The Regional Comprehensive Economic Partnership (RCEP) negotiations began in 2012 between 16 countries: India China, Japan, South Korea, Australia, New Zealand and the 10 ASEAN countries, which represented half the world's population.
The RCEP text remained secret until after it was signed, but leaked documents during the negotiations showed that the RCEP could have included corporate rights to sue governments, stronger monopolies on medicines that would delay the availability of cheaper generic medicines, restricted regulation of essential services and allow for more temporary workers vulnerable to exploitation, without any protections for workers’ rights or the environment. We linked with similar campaigns in other countries to oppose these damaging proposals.
Campaign Achievements: India withdraws and some damaging proposals removed
In November 2019, 15 governments claimed they had completed the text of the deal, but strong community campaigns from Indian civil society forced the Indian government to withdraw, which reduced its claimed benefits for Australia and other countries.

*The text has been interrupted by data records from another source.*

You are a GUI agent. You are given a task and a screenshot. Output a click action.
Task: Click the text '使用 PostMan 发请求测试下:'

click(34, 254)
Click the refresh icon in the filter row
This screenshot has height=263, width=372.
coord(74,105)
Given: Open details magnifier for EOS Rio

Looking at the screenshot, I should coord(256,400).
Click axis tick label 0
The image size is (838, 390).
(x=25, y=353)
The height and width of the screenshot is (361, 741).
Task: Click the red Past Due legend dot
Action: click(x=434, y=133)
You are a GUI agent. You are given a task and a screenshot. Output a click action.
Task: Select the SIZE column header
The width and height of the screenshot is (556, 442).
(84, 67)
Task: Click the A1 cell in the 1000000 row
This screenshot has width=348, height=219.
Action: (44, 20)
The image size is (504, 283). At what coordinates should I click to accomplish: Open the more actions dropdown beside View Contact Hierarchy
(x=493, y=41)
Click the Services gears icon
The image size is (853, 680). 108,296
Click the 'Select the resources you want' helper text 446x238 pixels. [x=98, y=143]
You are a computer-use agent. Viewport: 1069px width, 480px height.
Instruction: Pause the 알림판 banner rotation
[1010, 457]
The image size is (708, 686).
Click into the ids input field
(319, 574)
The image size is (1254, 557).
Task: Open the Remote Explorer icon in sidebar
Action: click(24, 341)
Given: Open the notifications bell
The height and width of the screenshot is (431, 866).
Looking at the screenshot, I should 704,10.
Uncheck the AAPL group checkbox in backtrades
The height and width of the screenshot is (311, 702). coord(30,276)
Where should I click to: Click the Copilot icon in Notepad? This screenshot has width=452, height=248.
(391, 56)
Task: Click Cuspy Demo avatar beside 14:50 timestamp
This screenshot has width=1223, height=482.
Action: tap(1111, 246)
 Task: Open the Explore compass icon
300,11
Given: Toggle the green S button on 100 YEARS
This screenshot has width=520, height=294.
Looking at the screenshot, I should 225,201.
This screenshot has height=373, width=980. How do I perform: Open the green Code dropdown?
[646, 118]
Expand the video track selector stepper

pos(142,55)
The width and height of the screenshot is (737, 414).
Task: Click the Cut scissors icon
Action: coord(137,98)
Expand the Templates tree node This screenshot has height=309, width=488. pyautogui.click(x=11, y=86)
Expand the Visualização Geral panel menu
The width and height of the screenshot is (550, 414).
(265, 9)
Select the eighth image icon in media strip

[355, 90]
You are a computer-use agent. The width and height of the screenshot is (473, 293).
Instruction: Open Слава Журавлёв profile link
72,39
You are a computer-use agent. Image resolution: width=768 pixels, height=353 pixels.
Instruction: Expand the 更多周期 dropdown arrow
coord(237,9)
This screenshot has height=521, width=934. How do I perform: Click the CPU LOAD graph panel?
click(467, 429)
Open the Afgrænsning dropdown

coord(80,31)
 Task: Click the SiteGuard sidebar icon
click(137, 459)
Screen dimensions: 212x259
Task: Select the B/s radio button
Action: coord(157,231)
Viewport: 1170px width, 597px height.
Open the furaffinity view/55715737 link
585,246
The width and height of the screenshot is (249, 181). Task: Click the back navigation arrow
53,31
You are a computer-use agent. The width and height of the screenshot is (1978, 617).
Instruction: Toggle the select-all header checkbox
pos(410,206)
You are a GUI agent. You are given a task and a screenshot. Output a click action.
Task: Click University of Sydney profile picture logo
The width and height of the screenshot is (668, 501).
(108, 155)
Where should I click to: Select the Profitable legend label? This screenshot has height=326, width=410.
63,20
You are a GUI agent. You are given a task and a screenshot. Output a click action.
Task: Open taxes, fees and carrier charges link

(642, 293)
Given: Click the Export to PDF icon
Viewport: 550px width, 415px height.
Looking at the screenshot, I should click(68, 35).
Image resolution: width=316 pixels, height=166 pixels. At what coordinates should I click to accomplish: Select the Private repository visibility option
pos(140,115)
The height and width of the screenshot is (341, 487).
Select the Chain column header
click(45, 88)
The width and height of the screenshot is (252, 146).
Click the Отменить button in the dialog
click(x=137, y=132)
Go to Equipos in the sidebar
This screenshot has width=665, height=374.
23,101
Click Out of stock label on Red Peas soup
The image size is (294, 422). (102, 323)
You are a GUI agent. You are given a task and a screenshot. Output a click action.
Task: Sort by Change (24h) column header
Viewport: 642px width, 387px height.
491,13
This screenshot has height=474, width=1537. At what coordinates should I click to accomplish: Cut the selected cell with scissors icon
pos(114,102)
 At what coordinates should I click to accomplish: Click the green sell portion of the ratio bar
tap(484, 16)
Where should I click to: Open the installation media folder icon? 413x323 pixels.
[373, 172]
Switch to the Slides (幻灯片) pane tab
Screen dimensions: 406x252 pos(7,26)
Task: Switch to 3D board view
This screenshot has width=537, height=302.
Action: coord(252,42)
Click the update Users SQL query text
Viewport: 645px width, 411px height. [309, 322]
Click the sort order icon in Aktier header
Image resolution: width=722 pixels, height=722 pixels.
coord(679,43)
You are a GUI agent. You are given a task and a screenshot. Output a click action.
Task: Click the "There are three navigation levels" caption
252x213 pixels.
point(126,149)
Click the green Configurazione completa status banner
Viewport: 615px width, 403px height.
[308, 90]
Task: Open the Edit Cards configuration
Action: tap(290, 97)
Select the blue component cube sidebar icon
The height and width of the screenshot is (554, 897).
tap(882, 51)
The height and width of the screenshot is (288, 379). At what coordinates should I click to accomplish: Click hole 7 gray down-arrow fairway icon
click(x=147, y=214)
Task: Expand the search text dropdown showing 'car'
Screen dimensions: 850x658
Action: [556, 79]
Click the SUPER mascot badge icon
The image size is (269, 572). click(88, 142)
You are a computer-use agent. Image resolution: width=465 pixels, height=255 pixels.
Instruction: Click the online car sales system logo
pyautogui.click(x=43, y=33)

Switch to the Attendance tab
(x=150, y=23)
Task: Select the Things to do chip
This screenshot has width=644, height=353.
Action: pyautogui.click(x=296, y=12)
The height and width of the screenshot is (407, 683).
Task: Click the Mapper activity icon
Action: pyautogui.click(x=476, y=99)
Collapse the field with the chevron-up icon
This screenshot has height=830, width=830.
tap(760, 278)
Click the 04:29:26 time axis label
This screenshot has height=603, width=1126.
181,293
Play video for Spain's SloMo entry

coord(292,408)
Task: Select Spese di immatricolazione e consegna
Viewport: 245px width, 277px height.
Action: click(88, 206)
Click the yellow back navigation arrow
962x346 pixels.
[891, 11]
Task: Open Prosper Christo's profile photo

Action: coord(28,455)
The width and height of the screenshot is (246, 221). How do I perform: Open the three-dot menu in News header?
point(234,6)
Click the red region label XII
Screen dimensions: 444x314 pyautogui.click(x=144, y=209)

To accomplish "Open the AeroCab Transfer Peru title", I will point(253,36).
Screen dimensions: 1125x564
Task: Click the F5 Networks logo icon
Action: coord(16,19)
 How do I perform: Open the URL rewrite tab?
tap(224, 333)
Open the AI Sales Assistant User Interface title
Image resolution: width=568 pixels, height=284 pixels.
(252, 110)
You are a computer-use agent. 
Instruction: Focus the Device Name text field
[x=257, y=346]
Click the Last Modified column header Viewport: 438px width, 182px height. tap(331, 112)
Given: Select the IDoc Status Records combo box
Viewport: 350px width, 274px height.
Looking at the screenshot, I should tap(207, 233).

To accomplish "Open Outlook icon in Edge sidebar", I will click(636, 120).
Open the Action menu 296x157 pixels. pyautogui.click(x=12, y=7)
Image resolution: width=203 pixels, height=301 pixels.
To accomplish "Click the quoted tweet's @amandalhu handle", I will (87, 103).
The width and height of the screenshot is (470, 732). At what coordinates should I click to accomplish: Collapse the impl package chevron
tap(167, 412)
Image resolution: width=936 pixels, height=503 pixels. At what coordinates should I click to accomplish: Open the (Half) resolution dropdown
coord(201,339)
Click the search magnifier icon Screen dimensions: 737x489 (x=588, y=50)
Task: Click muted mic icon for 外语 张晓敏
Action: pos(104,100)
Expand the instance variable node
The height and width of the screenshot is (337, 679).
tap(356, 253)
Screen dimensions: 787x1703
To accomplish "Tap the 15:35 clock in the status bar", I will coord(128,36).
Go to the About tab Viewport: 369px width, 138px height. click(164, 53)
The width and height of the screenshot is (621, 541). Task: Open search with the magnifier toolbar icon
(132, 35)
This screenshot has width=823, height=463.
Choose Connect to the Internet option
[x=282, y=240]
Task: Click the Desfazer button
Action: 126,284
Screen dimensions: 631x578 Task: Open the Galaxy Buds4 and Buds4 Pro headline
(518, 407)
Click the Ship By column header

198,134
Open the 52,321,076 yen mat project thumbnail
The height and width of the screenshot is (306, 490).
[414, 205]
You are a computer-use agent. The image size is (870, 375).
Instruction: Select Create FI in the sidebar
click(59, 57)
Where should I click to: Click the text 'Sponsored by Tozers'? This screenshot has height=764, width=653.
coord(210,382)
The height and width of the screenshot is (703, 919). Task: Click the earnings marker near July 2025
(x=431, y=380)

Some of the most damaging clauses like corporate rights to sue governments and stronger medicine monopolies have been removed.
But the RCEP still fails the human rights test
The text was signed and released on November 15, 2020. Despite gross violation of human rights in Myanmar, China and the Philippines, the RECP has no commitments to human rights, labour rights or environmental standards, could restrict government regulation of essential services like aged care and restrict government action for local industry development for economic recovery, There has been no independent study of is costs and benefits, and even the Morrison government doesn't claim that it provides extra markets for Australian exporters.
The RCEP is being reviewed by the Joint Standing Committee on Treaties which will report in August 2021 before parliament votes on the enabling legislation.